Les commandos du diable.

Ma tentative de réhabilitation du luciférisme peut s’expliquer par la démystification de certaines organisations satanistes qui n’ont rien à voir avec l’aristocratie mentale du dépassement de soi, avec la véritable ascèse luciférienne.

Comme je l’écrivais dans un magazine ésotérique (l’Autre Monde, le magazine de l’étrange, n° 11) en prenant comme exemple le nazisme, qu’un auteur moderne rattache à Lucifer (André Brissaud : « Les Agents de Lucifer ») :

Lucifer (Lux – Fer), le Porteur de Lumière, est l’incarnation d’une magie du feu, de type prométhéen, qui n’a rien à voir avec la déviation sataniste du nazisme. C’est vouloir confondre l’aigle et le charognard, faire de Prométhée, le Voleur de Feu, un fantoche rêvant les sommets qu’il n’atteindra jamais. Mais il existe dans la déviation magique des erreurs commises par des personnalités tentées par la volonté de puissance personnelle.

Ce fut ce qui arriva à J.B. alors dirigeant du mouvement Les fils du Feu et signataire de la charte de l’Internationale luciférienne. Pour les inspecteurs des Renseignements généraux du Puy-de-Dôme Les Fils du Feu étaient avant tout les maîtres doctrinaires de nombreuses organisations d’extrême-droite. Mais l’initiation ne s’arrêtait pas à la conférence ou à la table ronde sur les origines mythologiques de l’Occident ou sur la manière de vaincre la peur… L’initiation, du moins la pseudo – initiation, avait aussi lieu sur le terrain, tout près du camp d’entraînement militaire de la Fontaine du Berger, à quelque dix kilomètres de Clermont-Ferrand.

C’est dans ce lieu réservé, inaccessible pour le simple touriste ou le promeneur du dimanche, que se réunissaient au cours de l’été 1975 une trentaine de jeunes portant treillis et rangers, la matraque et la lance de bois à la main, afin de subir un entraînement digne des commandos militaires.

Dirigés par d’anciens mercenaires parachutistes, ce groupe d’action se préparait, au delà de la guérilla urbaine, au renouvellement magique annoncé par Les Fils du Feu présents sur le terrain.

Chemise bleue ornée du casque spartiate, J.B. et ses adeptes étaient là pour « réveiller dans chaque militant l’âme antique et prométhéenne de l’Empire polaire »…

Ce discours, identique à celui de l’Ordre vert qui avait aussi ses Légions de Mithra, se traduisait en actes précis au cours de rituels guerriers.

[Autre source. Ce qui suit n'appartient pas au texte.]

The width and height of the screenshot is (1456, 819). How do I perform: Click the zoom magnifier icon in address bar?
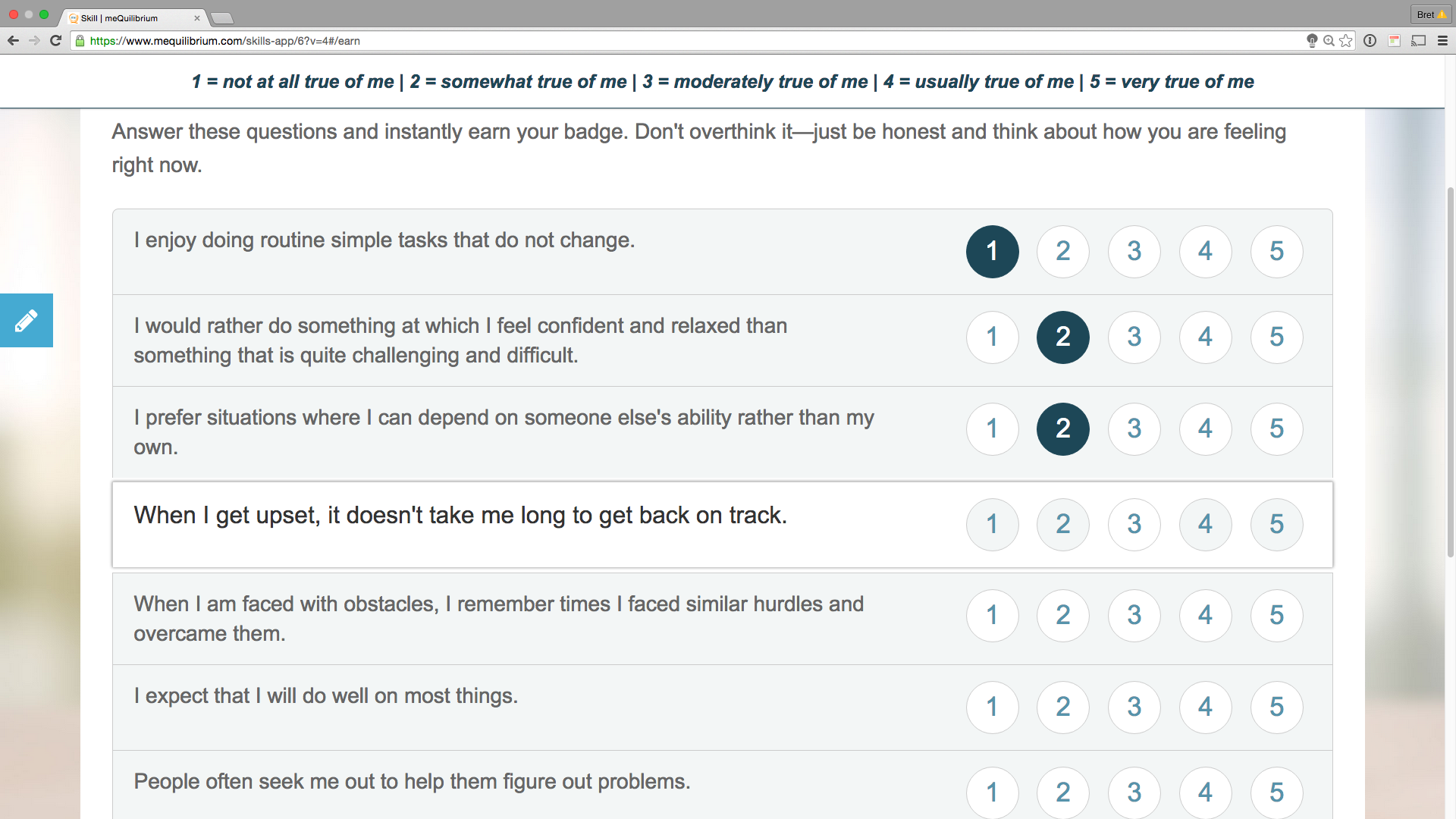click(x=1329, y=41)
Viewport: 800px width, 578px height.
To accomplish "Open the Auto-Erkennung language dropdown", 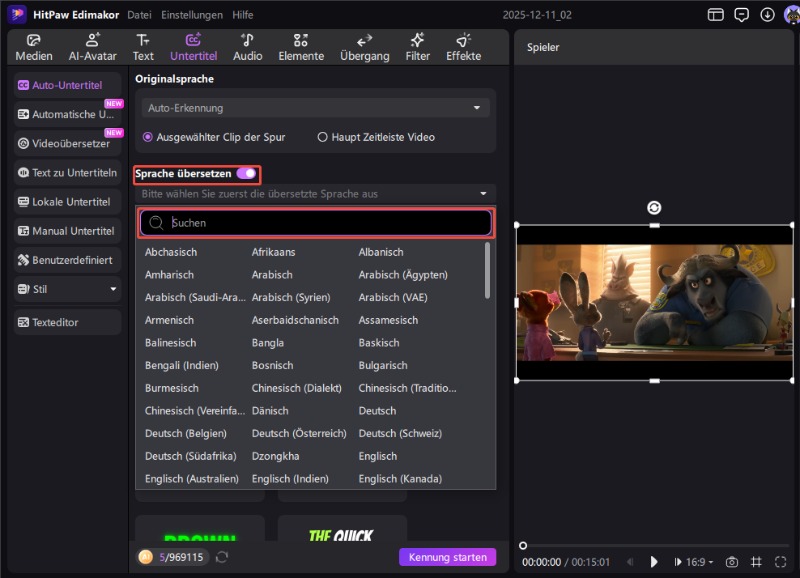I will (315, 107).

Par exemple avant l’entraînement, les lances de bois (qui servirent aux militants d’Ordre nouveau à la Mutualité) étaient marquées des runes magiques du combat à l’aide du sang de chaque militant. Cette innovation luciférienne n’était pas pour déplaire aux nostalgiques du nazisme ivres d’un lyrisme guerrier anachronique. Trois figures runiques revenaient constamment sur les armes d’entraînement : Odin, le combat et le Pouvoir, tracée au sang à l’endroit précis où la main se referme sur le manche de l’arme. [...]

Allées et venues mystérieuses, liaisons constantes entre Bruxelles, Cologne et Paris… les lucifériens préparaient dans l’ombre les accords secrets qu’ils allaient signer à Madrid, avec Lopez Rega, mage et ancien ministre de Juan Peron. [...]

Pour les traditionalistes, lorsque les sociétés économiques se seront effondrées, resteront seulement les valeurs occultes qui se partageront la suprématie du globe… Alors l’homme devra choisir entre la Voie luciférienne et les Voies mystiques.

C’est à travers de nombreux bouleversements, des remises en question violentes, les tentatives magiques les plus folles, que l’aventure occulte, apparemment inextricable, laissera passer au grand jour les pionniers du Nouvel Âge, la race mentale dont parlais Julius Evola, celle qui osera enfin regarder le soleil en face.

Alors le « petit homme », celui qui s’accroche encore à l’égalitarisme, à la chaude promiscuité, aux délires génétiques sécurisant la race qui meurt, à sa minuscule volonté de puissance, ce petit homme ne sera plus qu’un rêve sans importance, une ombre qui passe, privée de la noblesse intérieure qui fera l’homme futur. Dans l’enseignement luciférien, il est dit que « la foudre préservera seulement ce qui lui ressemble ».